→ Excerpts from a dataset

----------------------------------------

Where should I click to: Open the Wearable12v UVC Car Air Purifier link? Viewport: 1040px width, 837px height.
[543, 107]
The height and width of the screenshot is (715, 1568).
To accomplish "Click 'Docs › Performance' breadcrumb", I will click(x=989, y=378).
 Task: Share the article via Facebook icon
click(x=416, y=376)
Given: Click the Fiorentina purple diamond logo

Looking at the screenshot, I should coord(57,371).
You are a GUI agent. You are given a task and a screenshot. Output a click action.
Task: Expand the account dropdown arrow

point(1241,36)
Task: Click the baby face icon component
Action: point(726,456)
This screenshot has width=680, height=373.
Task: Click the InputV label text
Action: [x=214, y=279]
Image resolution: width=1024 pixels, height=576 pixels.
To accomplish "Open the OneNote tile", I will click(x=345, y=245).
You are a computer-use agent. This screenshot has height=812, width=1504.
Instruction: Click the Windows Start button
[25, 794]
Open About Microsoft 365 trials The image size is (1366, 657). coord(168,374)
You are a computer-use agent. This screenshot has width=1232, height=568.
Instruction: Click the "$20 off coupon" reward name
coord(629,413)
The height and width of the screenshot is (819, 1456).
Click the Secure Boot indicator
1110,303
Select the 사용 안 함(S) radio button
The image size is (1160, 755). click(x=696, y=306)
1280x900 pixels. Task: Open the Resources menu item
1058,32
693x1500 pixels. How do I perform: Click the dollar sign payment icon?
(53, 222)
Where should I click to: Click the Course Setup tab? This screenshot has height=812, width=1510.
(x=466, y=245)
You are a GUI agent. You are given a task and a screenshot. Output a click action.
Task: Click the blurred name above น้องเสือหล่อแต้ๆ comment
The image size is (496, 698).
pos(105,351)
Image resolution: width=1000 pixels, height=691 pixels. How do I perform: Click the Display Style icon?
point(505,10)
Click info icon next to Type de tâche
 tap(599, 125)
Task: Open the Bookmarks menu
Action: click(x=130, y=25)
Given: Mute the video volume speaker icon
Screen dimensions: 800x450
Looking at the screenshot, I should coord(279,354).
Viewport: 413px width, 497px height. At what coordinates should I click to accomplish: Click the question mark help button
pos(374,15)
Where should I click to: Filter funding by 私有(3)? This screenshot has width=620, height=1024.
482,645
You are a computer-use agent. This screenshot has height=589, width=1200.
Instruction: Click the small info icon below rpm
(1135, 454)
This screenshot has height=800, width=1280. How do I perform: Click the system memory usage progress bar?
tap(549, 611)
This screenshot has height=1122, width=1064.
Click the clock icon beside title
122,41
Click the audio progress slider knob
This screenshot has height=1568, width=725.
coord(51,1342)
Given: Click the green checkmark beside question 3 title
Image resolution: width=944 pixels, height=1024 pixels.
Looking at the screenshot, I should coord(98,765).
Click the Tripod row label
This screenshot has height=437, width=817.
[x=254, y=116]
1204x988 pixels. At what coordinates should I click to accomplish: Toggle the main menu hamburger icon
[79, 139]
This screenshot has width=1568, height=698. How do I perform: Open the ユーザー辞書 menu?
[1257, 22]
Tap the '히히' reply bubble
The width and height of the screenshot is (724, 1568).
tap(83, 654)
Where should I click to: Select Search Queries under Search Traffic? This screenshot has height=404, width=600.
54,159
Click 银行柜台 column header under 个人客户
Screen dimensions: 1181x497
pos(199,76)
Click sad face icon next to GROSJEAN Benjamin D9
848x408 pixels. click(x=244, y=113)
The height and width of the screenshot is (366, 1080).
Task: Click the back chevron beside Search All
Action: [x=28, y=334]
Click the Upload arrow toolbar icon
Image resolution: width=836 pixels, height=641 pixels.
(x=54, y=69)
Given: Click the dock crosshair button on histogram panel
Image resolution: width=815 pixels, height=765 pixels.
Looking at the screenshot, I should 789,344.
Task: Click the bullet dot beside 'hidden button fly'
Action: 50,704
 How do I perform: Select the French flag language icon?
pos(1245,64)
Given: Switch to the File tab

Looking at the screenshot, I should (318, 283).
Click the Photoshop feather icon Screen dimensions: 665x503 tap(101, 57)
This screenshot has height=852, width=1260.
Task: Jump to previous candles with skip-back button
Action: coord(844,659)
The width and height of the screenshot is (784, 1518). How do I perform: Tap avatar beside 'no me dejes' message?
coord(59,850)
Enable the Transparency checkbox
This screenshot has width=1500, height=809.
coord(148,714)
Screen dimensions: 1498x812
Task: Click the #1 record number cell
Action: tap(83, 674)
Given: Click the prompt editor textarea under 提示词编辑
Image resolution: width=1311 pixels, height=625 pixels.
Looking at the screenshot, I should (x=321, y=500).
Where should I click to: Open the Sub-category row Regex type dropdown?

----------------------------------------

→ WHAT YOU ARE ASKED TO DO
Extract each line from the entries above that contains the string "will".

→ WRITTEN SOLUTION
To accomplish "Click 'Docs › Performance' breadcrumb", I will click(x=989, y=378).
To accomplish "Open the OneNote tile", I will click(x=345, y=245).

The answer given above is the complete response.